Only the pictures are to be left out; write out the rest of the data exactly.

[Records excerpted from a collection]
━━━━━━
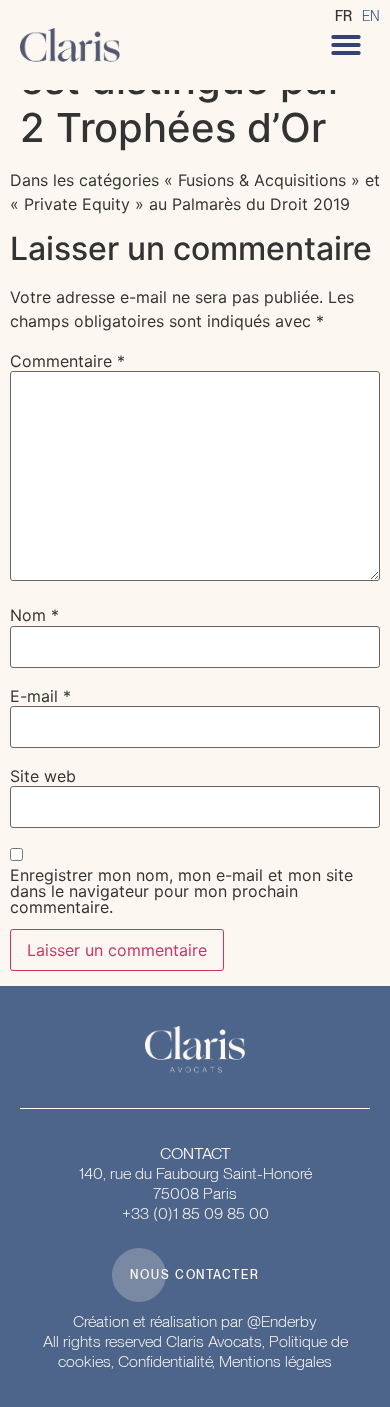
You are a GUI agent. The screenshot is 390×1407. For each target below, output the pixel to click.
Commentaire (67, 361)
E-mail (40, 696)
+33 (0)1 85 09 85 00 (195, 1213)
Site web (43, 776)
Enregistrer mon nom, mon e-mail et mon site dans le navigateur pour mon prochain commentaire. (181, 891)
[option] (371, 16)
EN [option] (371, 16)
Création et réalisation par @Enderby (195, 1321)
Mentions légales (275, 1361)
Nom (34, 615)
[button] (346, 45)
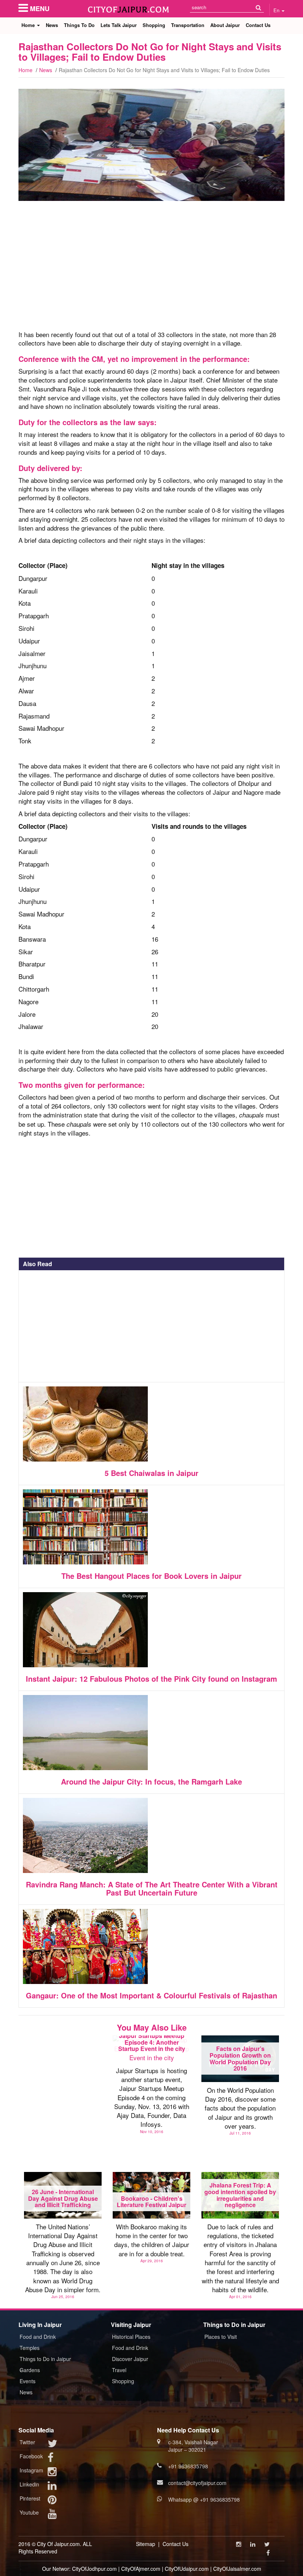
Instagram (31, 2470)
━━━━━━
RESULT:
You are a GUI agent. The screenshot is 390×1407. For each target below, output the pixel to click.
Commentaire (67, 361)
E-mail (40, 696)
+33 (0)1 85 09 85 00 (195, 1213)
Site web (43, 776)
Enregistrer mon nom, mon e-mail et mon site dans le navigateur pour mon prochain commentaire. (181, 891)
[option] (371, 16)
EN [option] (371, 16)
Création et réalisation par @Enderby (195, 1321)
Mentions légales (275, 1361)
Nom (34, 615)
[button] (346, 45)
Instagram (31, 2470)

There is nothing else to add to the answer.